-- Activity --
Which lines have the string "agent"? Copy all of them from the entries below.
[[ Stored data, beginning ]]
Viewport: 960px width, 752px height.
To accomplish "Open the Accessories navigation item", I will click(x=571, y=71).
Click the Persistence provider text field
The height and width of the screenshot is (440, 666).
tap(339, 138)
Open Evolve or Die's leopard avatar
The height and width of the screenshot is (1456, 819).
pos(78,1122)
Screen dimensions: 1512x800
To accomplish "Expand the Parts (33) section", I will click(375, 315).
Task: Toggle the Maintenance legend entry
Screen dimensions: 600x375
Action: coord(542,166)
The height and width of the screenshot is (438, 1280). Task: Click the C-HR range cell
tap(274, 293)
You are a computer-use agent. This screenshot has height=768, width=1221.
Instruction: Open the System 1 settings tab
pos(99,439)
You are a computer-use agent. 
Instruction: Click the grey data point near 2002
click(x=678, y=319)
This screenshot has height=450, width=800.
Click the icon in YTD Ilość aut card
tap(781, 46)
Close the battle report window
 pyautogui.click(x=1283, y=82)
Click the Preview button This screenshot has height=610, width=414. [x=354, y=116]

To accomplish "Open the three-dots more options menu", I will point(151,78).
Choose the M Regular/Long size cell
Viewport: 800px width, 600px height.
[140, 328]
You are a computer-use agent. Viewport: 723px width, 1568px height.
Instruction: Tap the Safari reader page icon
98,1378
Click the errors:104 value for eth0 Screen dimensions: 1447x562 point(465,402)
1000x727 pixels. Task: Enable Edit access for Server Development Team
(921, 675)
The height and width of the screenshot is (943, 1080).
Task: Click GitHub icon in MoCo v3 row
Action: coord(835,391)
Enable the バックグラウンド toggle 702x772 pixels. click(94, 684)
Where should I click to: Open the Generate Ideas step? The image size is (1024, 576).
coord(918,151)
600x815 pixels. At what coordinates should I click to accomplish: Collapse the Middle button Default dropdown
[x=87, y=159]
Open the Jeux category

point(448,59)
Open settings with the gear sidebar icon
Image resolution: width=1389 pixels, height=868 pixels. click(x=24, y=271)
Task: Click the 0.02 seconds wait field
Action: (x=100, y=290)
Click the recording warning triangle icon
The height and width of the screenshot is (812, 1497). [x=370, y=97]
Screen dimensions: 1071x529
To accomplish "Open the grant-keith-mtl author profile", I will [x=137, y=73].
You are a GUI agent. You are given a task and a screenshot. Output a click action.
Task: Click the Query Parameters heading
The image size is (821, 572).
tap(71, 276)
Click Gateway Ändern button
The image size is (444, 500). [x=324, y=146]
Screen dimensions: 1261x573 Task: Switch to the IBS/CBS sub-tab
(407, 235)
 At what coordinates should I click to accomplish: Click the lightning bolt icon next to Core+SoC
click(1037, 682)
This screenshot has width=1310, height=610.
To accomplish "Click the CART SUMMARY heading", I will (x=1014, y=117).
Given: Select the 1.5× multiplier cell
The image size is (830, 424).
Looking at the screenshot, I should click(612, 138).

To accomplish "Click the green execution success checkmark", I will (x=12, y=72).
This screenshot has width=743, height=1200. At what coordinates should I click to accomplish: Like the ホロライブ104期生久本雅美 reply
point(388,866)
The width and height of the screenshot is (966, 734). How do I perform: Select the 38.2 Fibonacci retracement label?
[[ Stored data, end ]]
-- Result --
You are a computer-use agent. This screenshot has height=768, width=1221.
You are a computer-use agent. 
You are a computer-use agent. Viewport: 723px width, 1568px height.
You are a GUI agent. You are given a task and a screenshot. Output a click action.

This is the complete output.